- Education: IIT Bombay Harvard Business School
- Occupations: Chairman of Network18 Chairman of Quality Council of India (QCI) Chairman of Capacity Building Commission (CBC). Chairman, BoG, IIT Ropar

= Adil Zainulbhai =

Chairman of Network18 Group, Capacity Building Commission, and Quality Council of India

Adil Zainulbhai is the chairman of Network18 Group, the mass media subsidiary of the conglomerate Reliance Industries. He was also the chairman of Quality Council of India (QCI) from 2014 till 2022, and has been appointed as the chairman of the Capacity Building Commission (CBC), a commission set up by the government for its "Mission Karmayogi" project. Zainulbhai sits on the boards of Reliance Industries, Larsen & Toubro and Cipla as independent director, and is a member of the Washington, D.C–based US-India Strategic Partnership Forum.
==Early life and career==
Zainulbhai graduated from IIT Bombay with a degree in mechanical engineering, and attended the Harvard Business School for a post-graduate degree in management.
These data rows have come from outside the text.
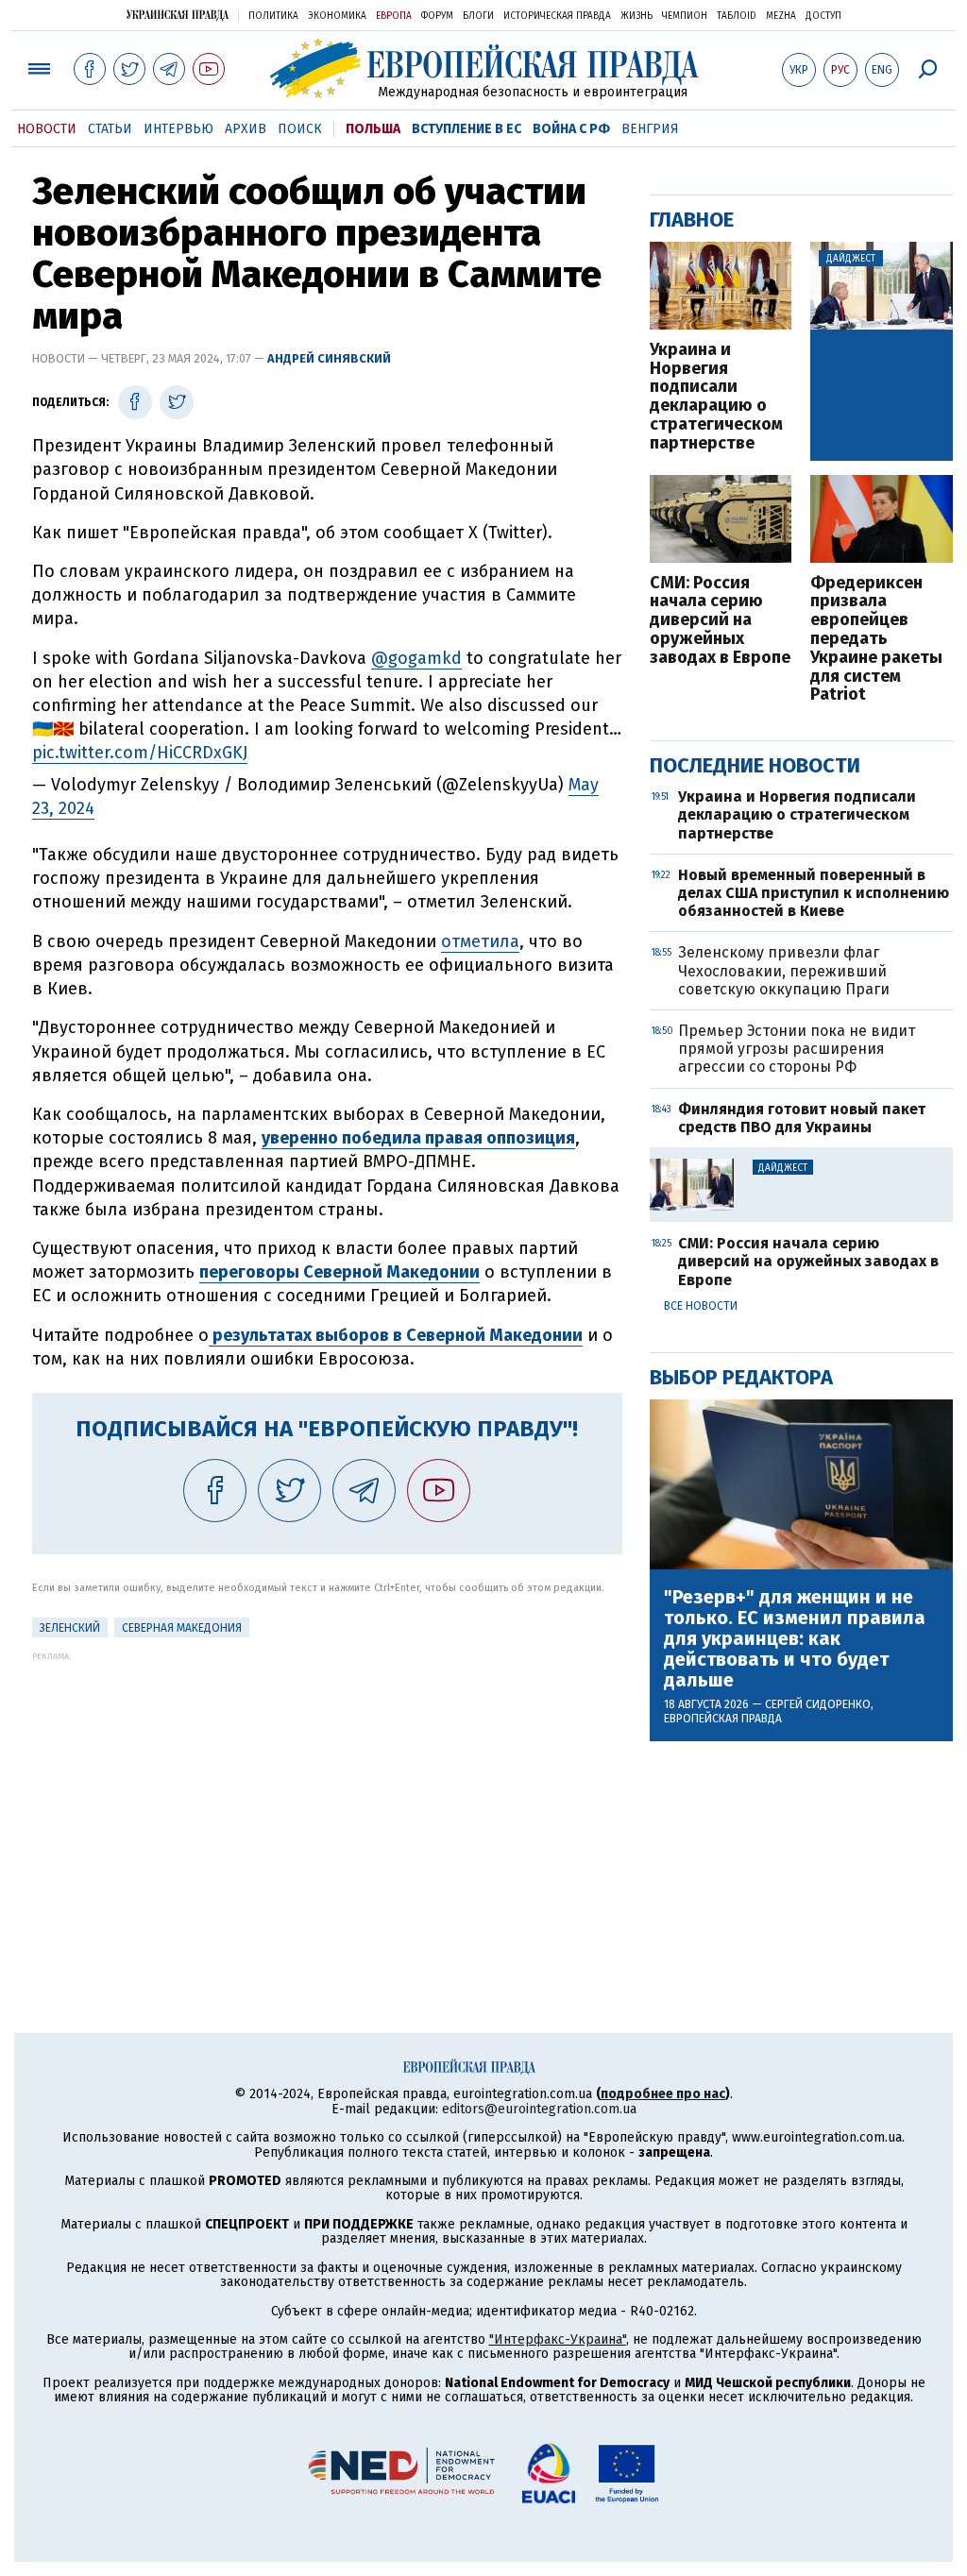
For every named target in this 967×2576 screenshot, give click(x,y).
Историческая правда (557, 16)
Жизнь (636, 16)
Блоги (478, 16)
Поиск (300, 129)
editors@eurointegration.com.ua (539, 2109)
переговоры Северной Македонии (339, 1272)
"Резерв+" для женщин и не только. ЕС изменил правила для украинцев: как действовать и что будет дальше (794, 1638)
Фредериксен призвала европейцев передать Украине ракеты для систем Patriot (876, 639)
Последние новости (755, 765)
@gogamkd (416, 658)
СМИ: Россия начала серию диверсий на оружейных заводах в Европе (720, 621)
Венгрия (650, 129)
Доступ (823, 16)
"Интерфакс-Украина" (557, 2339)
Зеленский (70, 1628)
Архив (245, 129)
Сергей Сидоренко (818, 1704)
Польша (373, 129)
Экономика (337, 16)
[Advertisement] (327, 1793)
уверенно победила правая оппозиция (418, 1137)
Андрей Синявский (329, 358)
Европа (394, 16)
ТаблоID (736, 16)
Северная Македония (182, 1628)
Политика (273, 16)
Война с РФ (571, 129)
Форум (437, 16)
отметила (480, 941)
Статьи (110, 129)
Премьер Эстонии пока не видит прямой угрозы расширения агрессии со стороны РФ (796, 1049)
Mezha (781, 16)
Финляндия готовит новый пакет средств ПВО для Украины (801, 1118)
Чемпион (684, 16)
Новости (46, 129)
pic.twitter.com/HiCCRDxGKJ (139, 752)
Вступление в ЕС (466, 129)
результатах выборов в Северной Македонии (396, 1335)
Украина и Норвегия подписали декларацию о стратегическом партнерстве (716, 397)
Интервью (178, 129)
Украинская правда (177, 15)
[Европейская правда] (484, 68)
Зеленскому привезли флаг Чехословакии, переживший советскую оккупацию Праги (784, 970)
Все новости (701, 1306)
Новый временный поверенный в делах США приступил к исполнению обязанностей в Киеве (813, 893)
He has been granted a position in the advisory board for the Indian Institutes of Technology and is the president of Harvard Business School alumni association in India. Zainulbhai joined McKinsey & Company in 1979 in the United States where he headed the company's Washington office and initiated its Minneapolis office. In 2004, he returned to India after being appointed as the chairman of McKinsey India. In the company, he was closely associated with and was the protégé of Rajat Gupta, the first foreign born head of the company. Zainulbhai resigned from McKinsey in 2012.